Melbourne and Sydney city off-the-plan apartment owners feel the pain

Melbourne inner city apartment owners are feeling the pain with some being sold for up to 24 per cent below their off-the-plan purchase price.

Apartments in Melbourne’s CBD, Docklands and Southbank are front and centre of concerns about oversupply after many were bought by vendors from property investment companies or spruikers.

The Australian Financial Review cites one example of a one-bedroom apartment in the Site One Complex at 757 Bourke Street having an asking price of between $290,000 – $319,000 after being bought off-the-plan for $380,000 in 2009.

Bruce Warburton from Greg Hocking Real Estate spoke to AFR Weekend about apartment investors getting burnt in the current market conditions.

“We’re seeing this a lot, often where the vendor has bought the apartment through an investment channel or through a spruiker,” he said.

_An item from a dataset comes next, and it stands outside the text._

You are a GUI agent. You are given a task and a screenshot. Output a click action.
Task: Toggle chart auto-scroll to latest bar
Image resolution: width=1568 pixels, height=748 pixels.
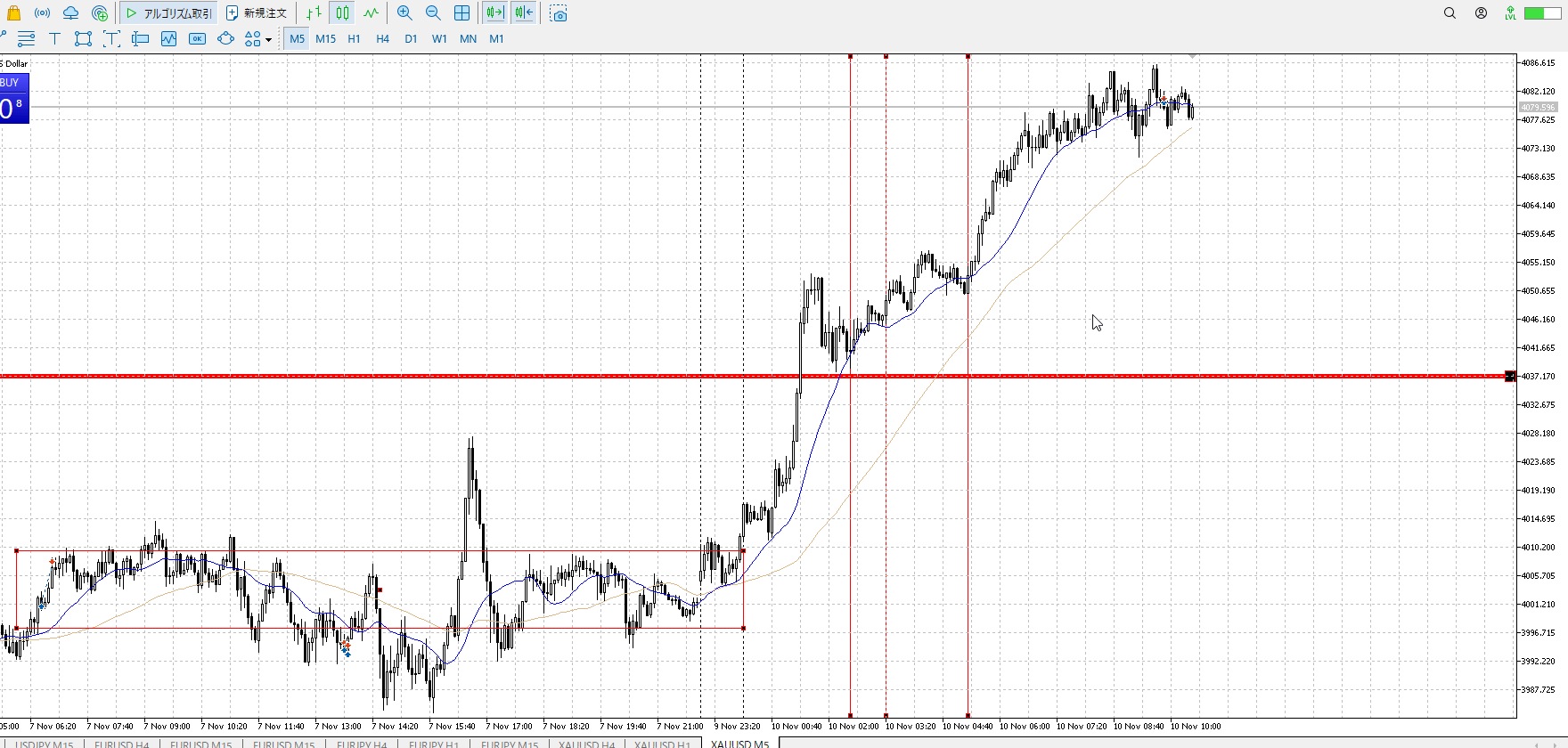494,13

“The worry is for vendors with negative equity who are forced to sell.”

“When they sell they crystalise that loss. When they own it, with the current low interest rates they can hide that loss and rental return is still good.”

Last year WBP Property Group did a study on off-the-plan sales in response to the growing number of sales dipping below the purchase price at settlement.

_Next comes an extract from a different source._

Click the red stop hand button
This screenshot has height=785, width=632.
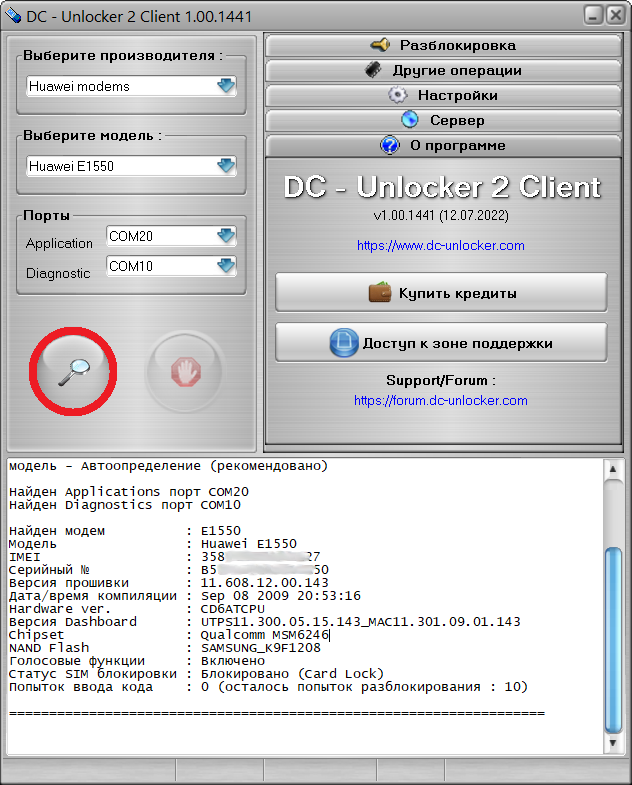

The study featured nearly 1800 off-the-plan sales in Victoria between 2009-2015 and found that half of all off-the-plan properties were valued at a minimum of $1000 less than the purchase price. The average loss was $40,000, or 9.4 per cent.

Andrew Lean from Pagan Real Estate spoke to AFR Weekend about selling off-the-plan inner city Melbourne apartments in the real estate market once they were built.

“The off-the-plan market is a bit of a false market because you have the stamp duty savings and depreciation for investors,” he said.

“When it’s re-sold its real market value is based on other comparable properties in the market.”